▸ **Task brief**:
Beginning with the line that contains "Where should I click to: Click the history", extract each line through the end of the listing below, with no additions or omissions.
Start of Block
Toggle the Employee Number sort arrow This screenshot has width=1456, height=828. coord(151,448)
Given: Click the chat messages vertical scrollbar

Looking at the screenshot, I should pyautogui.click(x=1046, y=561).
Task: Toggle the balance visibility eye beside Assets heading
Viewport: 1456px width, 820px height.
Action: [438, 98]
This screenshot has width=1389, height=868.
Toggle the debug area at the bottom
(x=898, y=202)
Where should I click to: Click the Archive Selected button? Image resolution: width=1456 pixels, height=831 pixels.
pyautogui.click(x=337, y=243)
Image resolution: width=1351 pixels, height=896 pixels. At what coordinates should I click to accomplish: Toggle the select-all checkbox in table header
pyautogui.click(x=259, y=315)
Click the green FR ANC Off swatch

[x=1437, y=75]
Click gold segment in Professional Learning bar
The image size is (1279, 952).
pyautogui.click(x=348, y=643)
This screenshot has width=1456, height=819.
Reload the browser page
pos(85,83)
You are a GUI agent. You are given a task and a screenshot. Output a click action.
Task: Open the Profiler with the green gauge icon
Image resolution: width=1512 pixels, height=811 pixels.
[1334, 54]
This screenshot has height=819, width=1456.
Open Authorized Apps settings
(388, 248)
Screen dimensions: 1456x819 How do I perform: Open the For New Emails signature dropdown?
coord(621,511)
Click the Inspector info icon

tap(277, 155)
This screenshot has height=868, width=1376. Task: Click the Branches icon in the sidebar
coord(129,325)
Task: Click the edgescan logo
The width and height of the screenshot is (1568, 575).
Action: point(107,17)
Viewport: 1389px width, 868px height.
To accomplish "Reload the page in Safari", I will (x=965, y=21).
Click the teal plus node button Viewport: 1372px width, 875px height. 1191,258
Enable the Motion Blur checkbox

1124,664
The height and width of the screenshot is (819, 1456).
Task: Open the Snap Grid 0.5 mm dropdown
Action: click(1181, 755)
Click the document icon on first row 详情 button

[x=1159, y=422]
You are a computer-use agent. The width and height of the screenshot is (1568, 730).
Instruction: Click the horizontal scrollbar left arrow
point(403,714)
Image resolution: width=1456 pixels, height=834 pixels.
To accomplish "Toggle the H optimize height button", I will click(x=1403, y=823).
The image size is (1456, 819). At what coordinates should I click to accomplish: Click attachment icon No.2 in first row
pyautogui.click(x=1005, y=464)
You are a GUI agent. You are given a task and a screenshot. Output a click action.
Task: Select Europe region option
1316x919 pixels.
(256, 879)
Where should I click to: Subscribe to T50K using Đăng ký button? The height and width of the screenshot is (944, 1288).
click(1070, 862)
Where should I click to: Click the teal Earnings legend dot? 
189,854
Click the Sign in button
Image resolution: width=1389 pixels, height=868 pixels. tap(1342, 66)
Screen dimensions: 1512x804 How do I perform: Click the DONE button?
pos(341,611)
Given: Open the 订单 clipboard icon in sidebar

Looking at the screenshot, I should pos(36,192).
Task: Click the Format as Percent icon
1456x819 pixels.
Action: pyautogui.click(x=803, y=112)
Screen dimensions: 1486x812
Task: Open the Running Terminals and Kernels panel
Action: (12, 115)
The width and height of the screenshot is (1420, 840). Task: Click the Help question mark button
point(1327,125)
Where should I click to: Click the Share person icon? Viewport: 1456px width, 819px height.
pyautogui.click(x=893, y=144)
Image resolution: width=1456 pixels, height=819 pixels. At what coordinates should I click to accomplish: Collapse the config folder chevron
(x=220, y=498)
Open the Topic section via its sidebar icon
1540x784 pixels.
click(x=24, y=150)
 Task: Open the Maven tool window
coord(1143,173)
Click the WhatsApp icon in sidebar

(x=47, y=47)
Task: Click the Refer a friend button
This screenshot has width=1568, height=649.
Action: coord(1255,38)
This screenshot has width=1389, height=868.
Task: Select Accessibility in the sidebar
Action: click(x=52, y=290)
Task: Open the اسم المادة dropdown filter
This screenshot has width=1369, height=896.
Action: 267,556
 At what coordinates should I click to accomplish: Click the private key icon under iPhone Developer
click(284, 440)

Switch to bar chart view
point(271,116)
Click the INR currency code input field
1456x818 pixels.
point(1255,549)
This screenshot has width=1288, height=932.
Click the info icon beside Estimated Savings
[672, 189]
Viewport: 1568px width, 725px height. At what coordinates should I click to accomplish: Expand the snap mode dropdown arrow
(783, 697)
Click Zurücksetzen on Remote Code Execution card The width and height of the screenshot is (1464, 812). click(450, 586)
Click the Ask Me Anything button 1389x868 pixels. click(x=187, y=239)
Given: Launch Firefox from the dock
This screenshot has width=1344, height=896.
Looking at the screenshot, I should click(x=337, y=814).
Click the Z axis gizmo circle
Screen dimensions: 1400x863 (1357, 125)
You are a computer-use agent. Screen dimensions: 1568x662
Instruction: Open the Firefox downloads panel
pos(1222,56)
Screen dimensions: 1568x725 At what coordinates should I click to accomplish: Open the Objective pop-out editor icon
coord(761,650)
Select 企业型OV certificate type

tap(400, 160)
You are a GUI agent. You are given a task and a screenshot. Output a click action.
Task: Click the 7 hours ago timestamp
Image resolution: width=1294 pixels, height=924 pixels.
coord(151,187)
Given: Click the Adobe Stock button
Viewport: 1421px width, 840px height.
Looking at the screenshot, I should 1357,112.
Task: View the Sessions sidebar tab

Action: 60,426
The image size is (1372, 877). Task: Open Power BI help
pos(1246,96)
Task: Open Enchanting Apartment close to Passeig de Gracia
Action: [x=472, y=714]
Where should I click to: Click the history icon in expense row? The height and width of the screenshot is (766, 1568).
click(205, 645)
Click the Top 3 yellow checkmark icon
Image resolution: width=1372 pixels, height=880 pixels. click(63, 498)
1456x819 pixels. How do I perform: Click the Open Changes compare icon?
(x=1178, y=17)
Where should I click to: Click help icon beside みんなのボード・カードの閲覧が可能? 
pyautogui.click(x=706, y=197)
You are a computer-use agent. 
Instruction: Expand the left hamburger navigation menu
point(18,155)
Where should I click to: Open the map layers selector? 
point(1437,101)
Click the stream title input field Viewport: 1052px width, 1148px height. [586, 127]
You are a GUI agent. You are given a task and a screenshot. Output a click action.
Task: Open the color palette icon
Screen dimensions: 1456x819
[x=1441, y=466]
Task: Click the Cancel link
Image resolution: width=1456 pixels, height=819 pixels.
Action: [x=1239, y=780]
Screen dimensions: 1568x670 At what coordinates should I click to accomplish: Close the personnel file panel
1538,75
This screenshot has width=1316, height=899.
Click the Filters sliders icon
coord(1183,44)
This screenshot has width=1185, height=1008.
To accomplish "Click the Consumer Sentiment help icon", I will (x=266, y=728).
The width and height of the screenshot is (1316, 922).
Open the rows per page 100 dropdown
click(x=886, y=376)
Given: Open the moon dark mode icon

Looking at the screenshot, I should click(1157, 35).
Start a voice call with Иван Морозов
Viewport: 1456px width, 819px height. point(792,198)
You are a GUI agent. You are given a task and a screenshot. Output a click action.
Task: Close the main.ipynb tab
End of Block
▸ **Exercise solution**:
Where should I click to: Click the history icon in expense row? The height and width of the screenshot is (766, 1568).
click(205, 645)
Click the Top 3 yellow checkmark icon
Image resolution: width=1372 pixels, height=880 pixels. click(63, 498)
1456x819 pixels. How do I perform: Click the Open Changes compare icon?
(x=1178, y=17)
Where should I click to: Click help icon beside みんなのボード・カードの閲覧が可能? 
pyautogui.click(x=706, y=197)
You are a computer-use agent. 
Instruction: Expand the left hamburger navigation menu
point(18,155)
Where should I click to: Open the map layers selector? 
point(1437,101)
Click the stream title input field Viewport: 1052px width, 1148px height. [586, 127]
You are a GUI agent. You are given a task and a screenshot. Output a click action.
Task: Open the color palette icon
Screen dimensions: 1456x819
[x=1441, y=466]
Task: Click the Cancel link
Image resolution: width=1456 pixels, height=819 pixels.
Action: [x=1239, y=780]
Screen dimensions: 1568x670 At what coordinates should I click to accomplish: Close the personnel file panel
1538,75
This screenshot has width=1316, height=899.
Click the Filters sliders icon
coord(1183,44)
This screenshot has width=1185, height=1008.
To accomplish "Click the Consumer Sentiment help icon", I will (x=266, y=728).
The width and height of the screenshot is (1316, 922).
Open the rows per page 100 dropdown
click(x=886, y=376)
Given: Open the moon dark mode icon

Looking at the screenshot, I should click(1157, 35).
Start a voice call with Иван Морозов
Viewport: 1456px width, 819px height. point(792,198)
You are a GUI agent. You are given a task and a screenshot. Output a click action.
Task: Close the main.ipynb tab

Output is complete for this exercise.